Chapter 15: Will We Make It?
Aku yakin Edy juga mendengar ucapan Ara, wajahnya mungkin sama piasnya denganku sekarang. Edy segera membuka jendelanya, aku memang tidak dapat melihatnya, taoi gesturnya menunjukan demikian.
Ara tidak berkata apa-apa lagi setelahnya dan aku pun terdiam, menatap Edy yang sepertinya tengah memeriksa list pemain yang tersisa, menatapnya penuh harap. Kami bahkan belum mendapatkan kunci pertama, tidak mungkin sudah ada yang tertangkap lagi, 'kan?
"Sial!" Edy berdecih. Desahan kesalnya itu menjelaskan semuanya padaku, bahwa kini memang hanya tersisa empat orang dari tim kami. Dengan rumah yang teramat luas, dan jumlah pengejar yang melebihi setengah dari kami, mestinya akan sulit untuk memenangkan permainan ini.

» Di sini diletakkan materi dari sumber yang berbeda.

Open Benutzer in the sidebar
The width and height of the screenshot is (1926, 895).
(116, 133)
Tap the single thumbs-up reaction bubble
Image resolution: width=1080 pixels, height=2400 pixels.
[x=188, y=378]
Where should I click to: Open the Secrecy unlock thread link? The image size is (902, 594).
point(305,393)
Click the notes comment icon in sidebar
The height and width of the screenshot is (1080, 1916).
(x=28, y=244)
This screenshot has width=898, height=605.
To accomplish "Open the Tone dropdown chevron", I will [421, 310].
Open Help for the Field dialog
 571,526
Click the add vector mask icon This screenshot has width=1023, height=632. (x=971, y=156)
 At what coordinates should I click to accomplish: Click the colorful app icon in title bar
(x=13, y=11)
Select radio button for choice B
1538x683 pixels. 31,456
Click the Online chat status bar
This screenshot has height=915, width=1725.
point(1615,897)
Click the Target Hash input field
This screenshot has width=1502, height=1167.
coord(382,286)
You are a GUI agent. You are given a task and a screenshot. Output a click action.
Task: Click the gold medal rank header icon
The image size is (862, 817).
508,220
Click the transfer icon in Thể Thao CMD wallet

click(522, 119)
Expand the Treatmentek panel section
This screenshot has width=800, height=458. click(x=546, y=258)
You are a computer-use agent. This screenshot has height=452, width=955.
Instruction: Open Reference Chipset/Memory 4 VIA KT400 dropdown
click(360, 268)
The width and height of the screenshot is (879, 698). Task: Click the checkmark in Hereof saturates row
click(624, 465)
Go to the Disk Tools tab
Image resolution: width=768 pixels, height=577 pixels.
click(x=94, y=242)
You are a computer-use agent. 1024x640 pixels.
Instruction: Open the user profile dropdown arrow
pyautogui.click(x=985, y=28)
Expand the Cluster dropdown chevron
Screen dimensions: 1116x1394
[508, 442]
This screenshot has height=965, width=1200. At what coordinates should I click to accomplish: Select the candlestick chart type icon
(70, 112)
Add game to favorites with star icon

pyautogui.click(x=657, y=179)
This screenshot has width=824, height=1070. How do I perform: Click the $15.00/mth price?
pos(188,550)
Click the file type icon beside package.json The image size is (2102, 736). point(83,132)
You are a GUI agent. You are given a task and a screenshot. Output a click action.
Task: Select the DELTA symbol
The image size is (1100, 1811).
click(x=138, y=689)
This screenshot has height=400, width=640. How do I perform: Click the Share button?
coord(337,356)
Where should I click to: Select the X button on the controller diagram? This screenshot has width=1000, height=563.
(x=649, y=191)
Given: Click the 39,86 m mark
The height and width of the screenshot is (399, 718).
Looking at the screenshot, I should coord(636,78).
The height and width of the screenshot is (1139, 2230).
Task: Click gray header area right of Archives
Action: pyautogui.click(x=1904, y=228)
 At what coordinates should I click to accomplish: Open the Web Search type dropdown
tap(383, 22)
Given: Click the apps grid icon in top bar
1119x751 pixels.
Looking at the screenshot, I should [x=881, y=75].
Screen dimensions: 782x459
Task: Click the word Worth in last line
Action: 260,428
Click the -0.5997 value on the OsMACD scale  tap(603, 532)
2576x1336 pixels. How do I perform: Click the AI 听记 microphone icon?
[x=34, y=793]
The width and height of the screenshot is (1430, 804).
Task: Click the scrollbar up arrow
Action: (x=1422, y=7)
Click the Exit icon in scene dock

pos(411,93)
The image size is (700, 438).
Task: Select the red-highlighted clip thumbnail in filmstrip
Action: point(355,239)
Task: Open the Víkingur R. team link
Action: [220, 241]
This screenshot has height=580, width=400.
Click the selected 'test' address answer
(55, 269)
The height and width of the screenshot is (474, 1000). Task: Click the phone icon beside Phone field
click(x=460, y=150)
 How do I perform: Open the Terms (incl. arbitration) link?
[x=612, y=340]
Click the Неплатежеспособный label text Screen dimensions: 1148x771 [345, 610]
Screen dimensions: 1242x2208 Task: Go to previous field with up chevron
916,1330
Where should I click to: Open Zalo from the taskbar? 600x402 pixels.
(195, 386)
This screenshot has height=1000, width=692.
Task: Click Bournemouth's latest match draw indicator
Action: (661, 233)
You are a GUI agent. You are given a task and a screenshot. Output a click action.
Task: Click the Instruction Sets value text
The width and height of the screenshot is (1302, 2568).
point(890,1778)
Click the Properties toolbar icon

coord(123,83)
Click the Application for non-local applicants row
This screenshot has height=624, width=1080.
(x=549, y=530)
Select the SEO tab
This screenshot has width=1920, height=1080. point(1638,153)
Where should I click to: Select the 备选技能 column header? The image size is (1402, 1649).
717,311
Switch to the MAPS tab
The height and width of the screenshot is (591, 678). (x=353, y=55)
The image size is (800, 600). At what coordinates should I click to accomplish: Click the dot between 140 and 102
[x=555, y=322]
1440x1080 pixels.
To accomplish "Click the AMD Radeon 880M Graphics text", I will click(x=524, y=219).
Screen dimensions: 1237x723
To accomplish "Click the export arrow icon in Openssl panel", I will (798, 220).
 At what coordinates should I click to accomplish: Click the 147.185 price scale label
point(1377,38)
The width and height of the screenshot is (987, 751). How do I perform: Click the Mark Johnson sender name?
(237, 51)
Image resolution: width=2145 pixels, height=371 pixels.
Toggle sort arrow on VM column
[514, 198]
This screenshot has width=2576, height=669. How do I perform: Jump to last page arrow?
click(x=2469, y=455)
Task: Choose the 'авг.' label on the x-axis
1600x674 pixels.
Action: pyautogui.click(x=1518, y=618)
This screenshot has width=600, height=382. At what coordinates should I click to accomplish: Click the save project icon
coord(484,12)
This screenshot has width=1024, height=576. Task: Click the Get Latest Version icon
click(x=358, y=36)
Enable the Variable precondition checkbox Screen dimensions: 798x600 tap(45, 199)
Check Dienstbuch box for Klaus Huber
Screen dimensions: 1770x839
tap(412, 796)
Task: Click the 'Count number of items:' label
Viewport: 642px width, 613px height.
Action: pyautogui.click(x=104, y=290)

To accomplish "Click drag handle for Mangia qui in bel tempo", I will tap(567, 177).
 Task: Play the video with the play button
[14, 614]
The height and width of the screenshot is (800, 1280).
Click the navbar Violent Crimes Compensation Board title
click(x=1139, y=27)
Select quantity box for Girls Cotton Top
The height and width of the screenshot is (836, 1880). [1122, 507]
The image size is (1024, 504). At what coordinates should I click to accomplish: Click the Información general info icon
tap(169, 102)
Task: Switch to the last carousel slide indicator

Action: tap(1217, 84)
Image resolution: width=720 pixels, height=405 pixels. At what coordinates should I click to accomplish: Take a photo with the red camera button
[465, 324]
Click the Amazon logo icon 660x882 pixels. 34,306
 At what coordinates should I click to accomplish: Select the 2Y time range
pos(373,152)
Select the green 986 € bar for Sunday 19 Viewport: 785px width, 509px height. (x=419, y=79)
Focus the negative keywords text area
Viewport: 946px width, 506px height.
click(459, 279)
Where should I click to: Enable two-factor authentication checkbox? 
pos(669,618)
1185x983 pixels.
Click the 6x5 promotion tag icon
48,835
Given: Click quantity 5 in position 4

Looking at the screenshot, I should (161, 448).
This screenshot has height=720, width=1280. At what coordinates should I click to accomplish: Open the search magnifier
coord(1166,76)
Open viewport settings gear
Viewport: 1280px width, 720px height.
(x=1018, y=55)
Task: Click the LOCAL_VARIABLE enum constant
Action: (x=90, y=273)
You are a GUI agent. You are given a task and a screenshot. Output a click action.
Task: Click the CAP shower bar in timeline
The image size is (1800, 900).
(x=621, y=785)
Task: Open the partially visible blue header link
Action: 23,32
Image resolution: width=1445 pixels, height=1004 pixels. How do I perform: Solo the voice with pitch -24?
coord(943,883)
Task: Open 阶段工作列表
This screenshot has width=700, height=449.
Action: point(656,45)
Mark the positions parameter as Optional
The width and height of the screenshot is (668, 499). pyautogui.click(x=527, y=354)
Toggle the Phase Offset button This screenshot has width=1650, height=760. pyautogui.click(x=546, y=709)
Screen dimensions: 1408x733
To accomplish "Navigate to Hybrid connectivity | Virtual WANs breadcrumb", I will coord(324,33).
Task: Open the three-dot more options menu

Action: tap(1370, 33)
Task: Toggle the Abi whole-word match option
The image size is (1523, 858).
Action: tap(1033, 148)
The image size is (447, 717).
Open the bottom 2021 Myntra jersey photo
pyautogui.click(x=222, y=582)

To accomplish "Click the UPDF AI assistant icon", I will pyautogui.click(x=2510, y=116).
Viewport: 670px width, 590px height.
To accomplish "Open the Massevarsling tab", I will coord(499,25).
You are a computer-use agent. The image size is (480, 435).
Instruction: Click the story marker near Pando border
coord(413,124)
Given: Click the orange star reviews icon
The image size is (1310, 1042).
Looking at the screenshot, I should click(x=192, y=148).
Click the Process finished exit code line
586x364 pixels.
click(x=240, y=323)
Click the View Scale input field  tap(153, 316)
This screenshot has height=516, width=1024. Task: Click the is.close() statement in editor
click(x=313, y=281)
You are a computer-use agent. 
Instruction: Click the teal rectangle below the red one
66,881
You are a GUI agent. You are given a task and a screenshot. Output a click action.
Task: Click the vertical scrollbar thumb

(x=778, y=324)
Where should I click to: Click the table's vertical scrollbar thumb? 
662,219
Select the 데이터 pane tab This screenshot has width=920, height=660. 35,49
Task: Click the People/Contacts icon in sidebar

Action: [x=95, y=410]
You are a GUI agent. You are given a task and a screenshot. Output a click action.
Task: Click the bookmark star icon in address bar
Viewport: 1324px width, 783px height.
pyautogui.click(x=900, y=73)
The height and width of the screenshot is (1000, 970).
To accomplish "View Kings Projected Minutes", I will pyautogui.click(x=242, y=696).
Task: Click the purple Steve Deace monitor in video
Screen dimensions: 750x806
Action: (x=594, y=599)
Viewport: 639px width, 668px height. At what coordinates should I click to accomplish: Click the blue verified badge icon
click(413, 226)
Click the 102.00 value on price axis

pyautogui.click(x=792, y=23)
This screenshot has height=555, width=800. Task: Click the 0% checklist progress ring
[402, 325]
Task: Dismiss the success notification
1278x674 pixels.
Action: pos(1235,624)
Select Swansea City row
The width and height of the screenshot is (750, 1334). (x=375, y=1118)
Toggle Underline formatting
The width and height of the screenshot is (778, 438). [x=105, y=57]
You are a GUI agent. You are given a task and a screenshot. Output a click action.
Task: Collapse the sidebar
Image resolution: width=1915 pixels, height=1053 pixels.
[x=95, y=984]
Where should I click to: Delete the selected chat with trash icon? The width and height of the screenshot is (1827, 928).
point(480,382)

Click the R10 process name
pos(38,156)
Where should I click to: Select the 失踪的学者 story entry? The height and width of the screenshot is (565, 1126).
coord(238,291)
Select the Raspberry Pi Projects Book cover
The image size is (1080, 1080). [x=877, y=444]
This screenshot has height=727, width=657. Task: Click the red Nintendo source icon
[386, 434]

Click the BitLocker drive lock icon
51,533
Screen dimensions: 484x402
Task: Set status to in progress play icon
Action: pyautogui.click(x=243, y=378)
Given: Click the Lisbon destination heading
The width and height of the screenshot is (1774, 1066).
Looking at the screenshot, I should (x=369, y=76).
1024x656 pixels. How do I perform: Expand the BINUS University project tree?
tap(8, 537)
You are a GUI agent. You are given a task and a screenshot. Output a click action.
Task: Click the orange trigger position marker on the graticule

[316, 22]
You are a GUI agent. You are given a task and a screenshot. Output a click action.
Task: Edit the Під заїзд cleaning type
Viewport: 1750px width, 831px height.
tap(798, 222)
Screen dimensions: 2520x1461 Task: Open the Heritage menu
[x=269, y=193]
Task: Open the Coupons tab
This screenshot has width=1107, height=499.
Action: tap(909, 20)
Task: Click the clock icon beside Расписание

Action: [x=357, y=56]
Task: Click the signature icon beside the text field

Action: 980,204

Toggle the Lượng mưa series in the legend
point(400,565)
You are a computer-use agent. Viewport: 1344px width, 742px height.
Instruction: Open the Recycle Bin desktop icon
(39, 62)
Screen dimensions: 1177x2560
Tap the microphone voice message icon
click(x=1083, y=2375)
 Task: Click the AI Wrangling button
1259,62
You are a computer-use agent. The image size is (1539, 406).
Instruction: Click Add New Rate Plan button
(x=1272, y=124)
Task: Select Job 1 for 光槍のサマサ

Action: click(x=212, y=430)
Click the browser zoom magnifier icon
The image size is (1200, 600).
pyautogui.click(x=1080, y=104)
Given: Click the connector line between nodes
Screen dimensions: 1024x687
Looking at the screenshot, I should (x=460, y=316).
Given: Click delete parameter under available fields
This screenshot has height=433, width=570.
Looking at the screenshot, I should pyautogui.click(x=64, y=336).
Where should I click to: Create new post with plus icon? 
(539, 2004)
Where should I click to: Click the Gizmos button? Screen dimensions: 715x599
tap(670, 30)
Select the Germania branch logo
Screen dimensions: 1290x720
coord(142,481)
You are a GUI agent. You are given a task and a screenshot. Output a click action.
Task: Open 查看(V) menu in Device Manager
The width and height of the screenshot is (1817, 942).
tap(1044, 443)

Hatiku terasa kacau, panik, sedih dan perih. Aku tidak yakin apa itu karena Raka yang tertangkap atau karena aku menyadari permainan ini akan menjadi lebih sulit ke depannya, atau mungkin keduanya.
Namun yang pasti, keheningan yang kian mengental diantara kami membuat suasana terasa lebih muram dan suram, bahkan Ara pun tidak mengatakan apa pun dari sebrang sana.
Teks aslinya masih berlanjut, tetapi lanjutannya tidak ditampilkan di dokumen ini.